Charlie Chi, 46, of San Francisco, Calif., pleaded guilty in December 2014 to three counts of distributing adulterated medical devices in interstate commerce in violation of the federal Food, Drug, and Cosmetic Act (FDCA) after having been told by the U.S. Food and Drug Administration (FDA), legal counsel and his own board of directors not to do so. In addition to his 24-month prison term, Chi must serve one year of supervised release and pay a $75,000 fine.
OtisMed Corp., based in California, was bought by Kalamazoo, Mich.-based Stryker Corp. in 2009 after the fraudulent sales occurred. But as part of the deal reached in federal court in Newark, N.J., Stryker’s OtisMed unit agreed to pay $80 million in criminal and civil penalties after pleading guilty to a felony charge.
“The sentencing of OtisMed’s CEO ought to send a clear message to others in positions of authority within the medical device and pharmaceutical industries: the Department of Justice will vigorously prosecute not only corporations, but also the individuals at their helm who are responsible for endangering public health and safety in pursuit of profit,” said Principal Deputy Assistant Attorney General Benjamin C. Mizer, head of the Justice Department’s Civil Division.
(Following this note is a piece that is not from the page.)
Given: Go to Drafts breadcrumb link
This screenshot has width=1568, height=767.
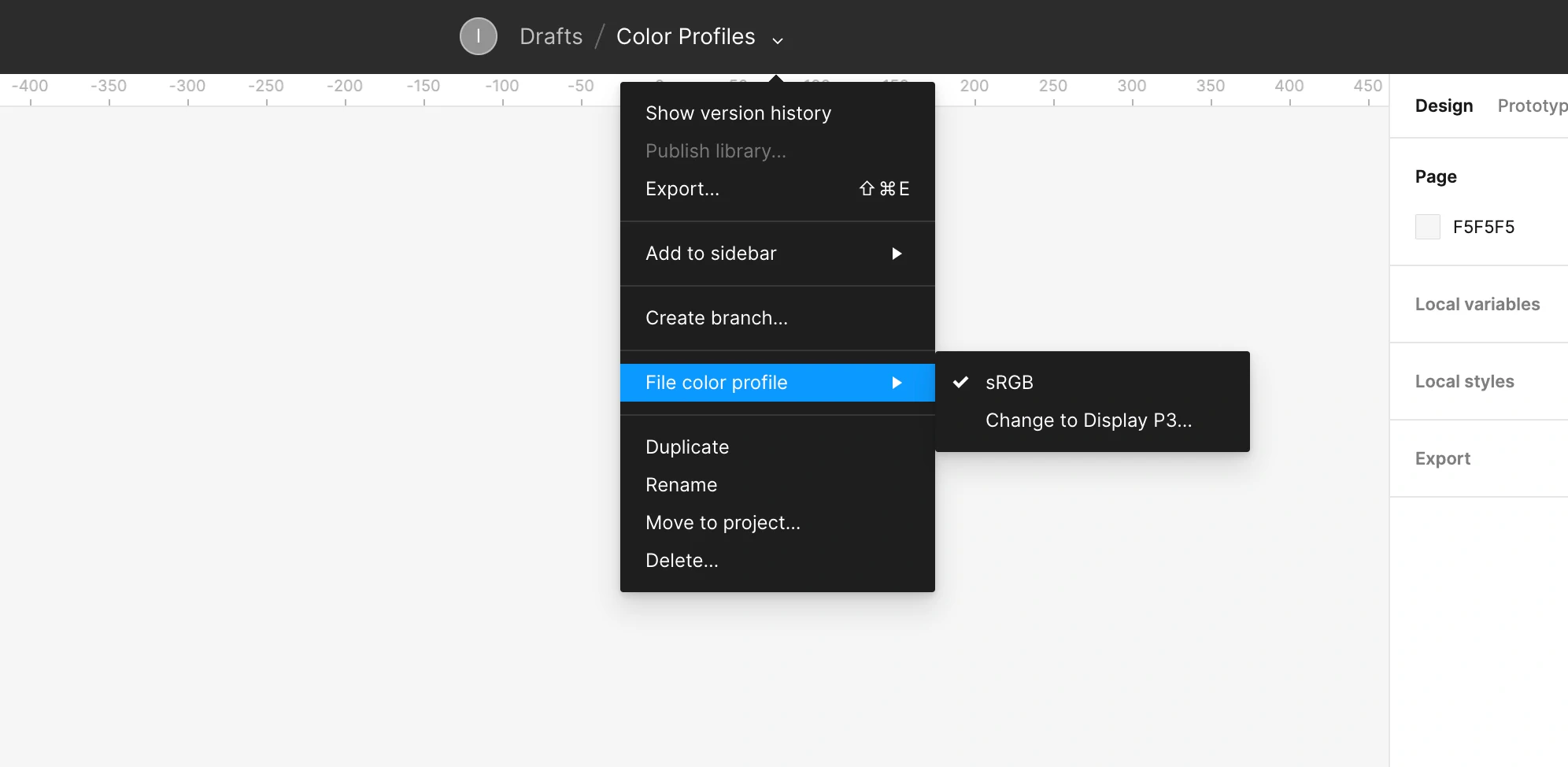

OtisMed did not seek FDA approval in 2006 for its marketing and distribution of the plastic guides (called OtisKnee) that fit on a patient’s knee and help surgeons determine precisely where to cut the bone in order to accommodate an implant. Over the next three years, the company sold more than 18,000 guides, generating $27 million. A number of those patients required removal of the replacements, prosecutors said, but it could not be determined if the OtisKnee products were the cause.
The company sought FDA approval to market the device in 2008, but was denied in September 2009. The FDA said OtisMed failed to show the devices were safe and effective, leaving patients at risk. Without the approval, OtisMed was prohibited from marketing or distributing the device.
Against the advice of the company Board of Directors and lawyers, Chi ordered two employees to send 218 devices from California to surgeons in the week following the FDA’s rejection. The shipments, which included 16 devices to six surgeons in New Jersey, were made on Sept. 10, 2009. Prosecutors contended that Chi’s actions were prompted by his concern about the reputation of the device and the company.
“The defendant betrayed the trust of patients whose doctors were using his unapproved surgical device for a serious medical procedure,” said U.S. Attorney Paul J. Fishman (New Jersey). “With everything else people have to deal with when they are facing surgery, they shouldn’t have to worry whether their doctor is using equipment that has been approved for use. The punishment meted out to Chi and his company is appropriate.”
As part of the plea agreement with the government, OtisMed is barred from participating in Medicare and Medicaid for 20 years, prosecutors said. Stryker will conduct a review and audit to determine whether other devices have appropriate approvals, and share the results with the government.
When OtisMed became a subsidiary of Stryker in November, 2009, Stryker was not aware Chi had shipped the devices without FDA approval. The company fired Chi after discovering his behavior.
“With more than 600,000 knee replacements performed each year, patients rely on FDA to help ensure that the devices are safe and work as intended,” said Director George M. Karavetsos of the FDA’s Office of Criminal Investigations. “When manufacturers ignore FDA requirements, they risk endangering patients’ health and quality of life. We will continue to protect the public health by bringing to justice those who disregard FDA regulations.”Chi’s sentence marks the culmination of a long-term investigation conducted jointly by the FDA’s Office of Criminal Investigations, under the direction of Special Agent in Charge Antoinette V. Henry, and the Department of Health and Human Services’ Office of Inspector General (HHS-OIG), under the direction of Special Agent in Charge Scott J. Lampert. Counsel to the HHS-OIG and FDA’s Office of Chief Counsel to the FDA also assisted. The National Association of Medicaid Fraud Control Units, along with the Medicaid Fraud Control Unit of the Massachusetts Attorney General’s Office, helped coordinate settlements with the various states.